Showing that a hypocycloid of half the pitch circle is a straight line.

Generating an epicycloid curve for a cut pinion. D, generating circle.
Dotted line epicycloid curve. Note how the shape varies with the
thickness of the tooth.

Here, then, we have an ideal depth. How shall we obtain the same results in practice? It is comparatively an easy matter to so shape our cutters that the straight faces of our pinion leaves will be straight lines pointing to the center, but to secure just the proper curve for the addenda of our wheel teeth requires rather a more complicated manipulation. This curve does not form a segment of a circle, for it has no two radii of equal length, and if continued would form, not a circle, but a spiral. To generate this curve, we will cut from cardboard, wood, or sheet metal, a segment of a circle having a radius equal to that of our wheel, on the pitch circle, and a smaller circle whose diameter is equal to the radius of the pinion, on the pitch circle. To the edge of the small circle we will attach a pencil or metal point so that it will trace a fine mark. Now we lay our segment flat on a piece of drawing paper, or sheet metal and cause the small circle to revolve around its edge without slipping. We find that the point in the edge of the small circle has traced a series of curves around the edge of the segment.

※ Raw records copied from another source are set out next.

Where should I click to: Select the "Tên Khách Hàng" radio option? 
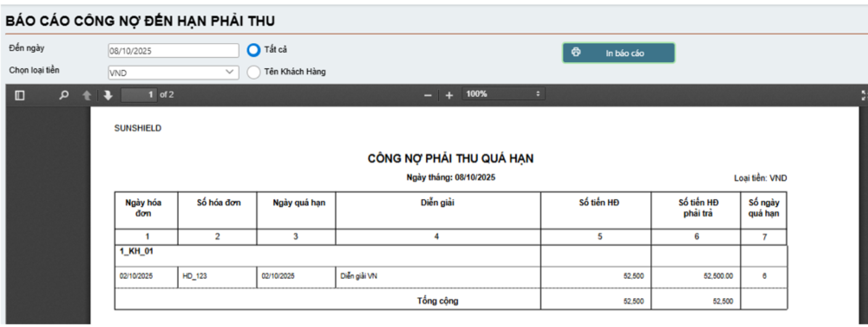(x=254, y=72)
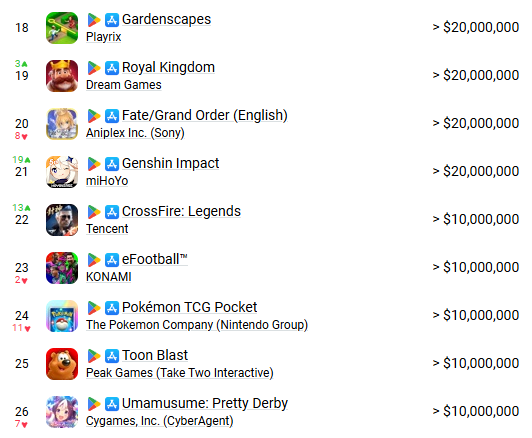Open the Google Play icon for Royal Kingdom

[x=94, y=68]
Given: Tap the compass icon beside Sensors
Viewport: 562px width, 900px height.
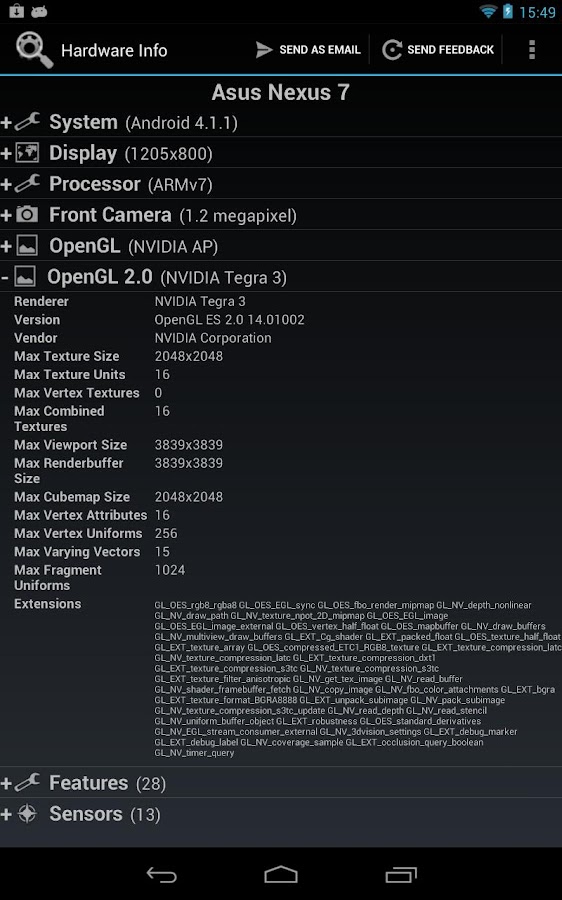Looking at the screenshot, I should [x=26, y=813].
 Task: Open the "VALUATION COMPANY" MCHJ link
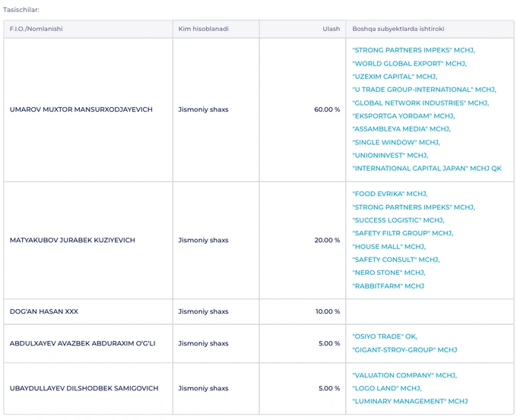(404, 375)

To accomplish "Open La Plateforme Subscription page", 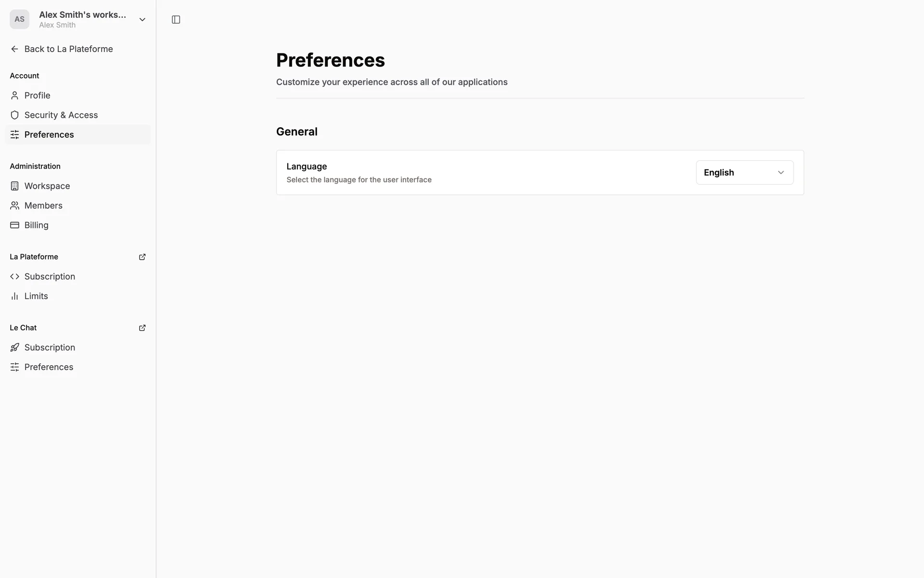I will [x=50, y=276].
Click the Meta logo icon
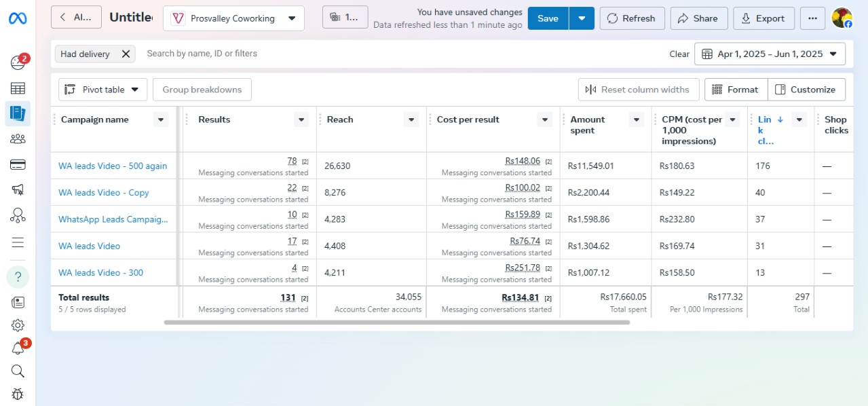 (x=18, y=18)
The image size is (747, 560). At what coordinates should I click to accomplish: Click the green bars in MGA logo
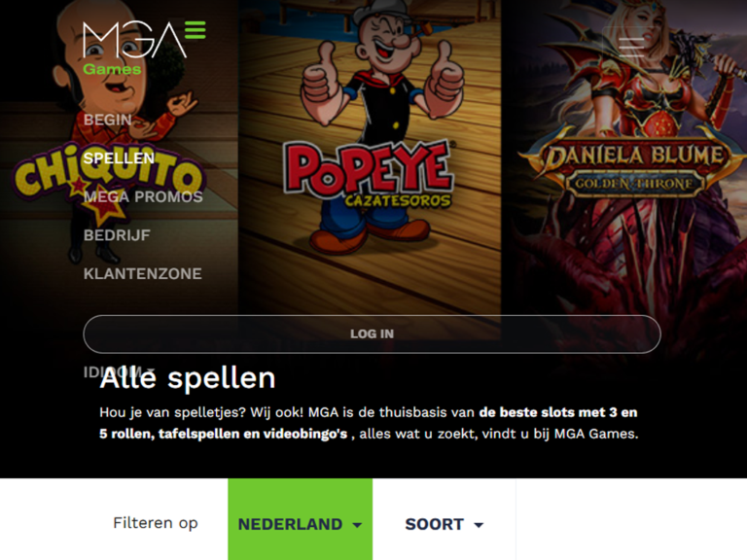tap(196, 29)
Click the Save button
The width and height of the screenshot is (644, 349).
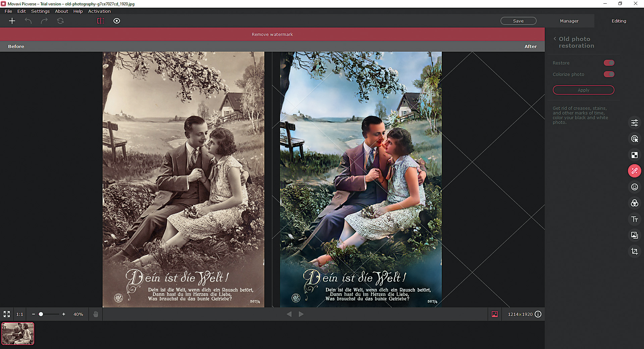pos(518,21)
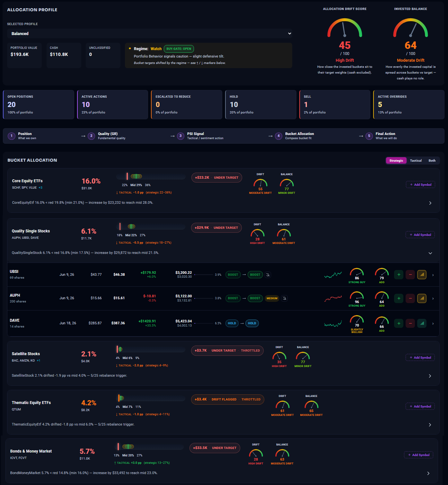
Task: Select the Sell summary card
Action: point(335,104)
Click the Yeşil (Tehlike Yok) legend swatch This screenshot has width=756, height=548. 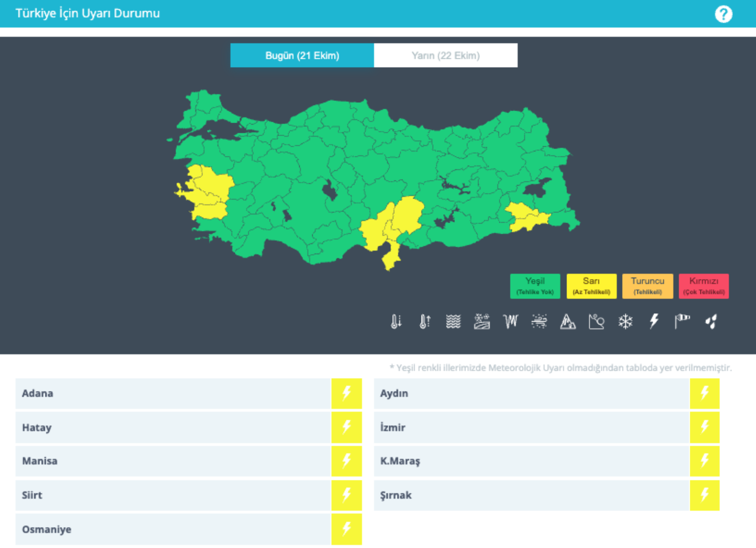tap(535, 286)
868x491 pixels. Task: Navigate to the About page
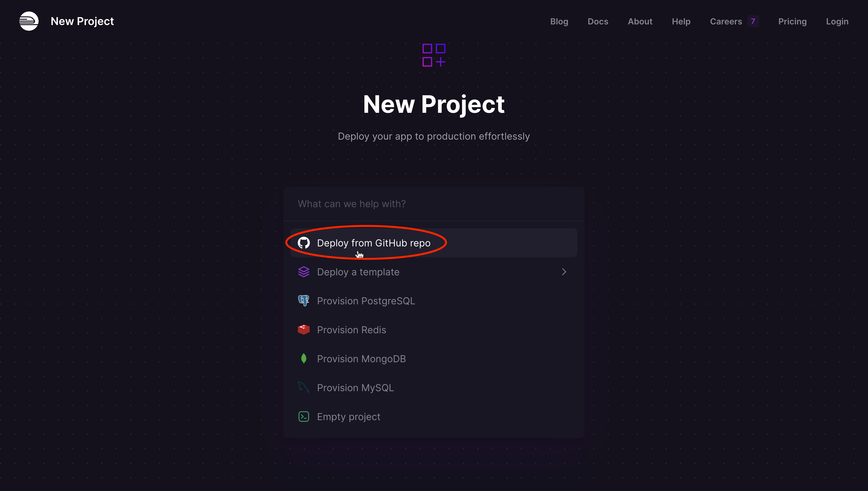(x=640, y=21)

These curves are called “epicycloids,” and have the peculiar property that if a line be drawn through the generating point and the point of contact of the two circles, this will always be at right angles to a tangent of the curve at its point of intersection. It is this property to which it owes its value as a shape for the acting surface of a wheel tooth, for it is owing to this that a tooth whose acting surface is bounded by such a curve can impel a pinion leaf through the entire lead with little sliding action between the two surfaces. This, then, is the curve on which we will form the addenda of our wheel teeth.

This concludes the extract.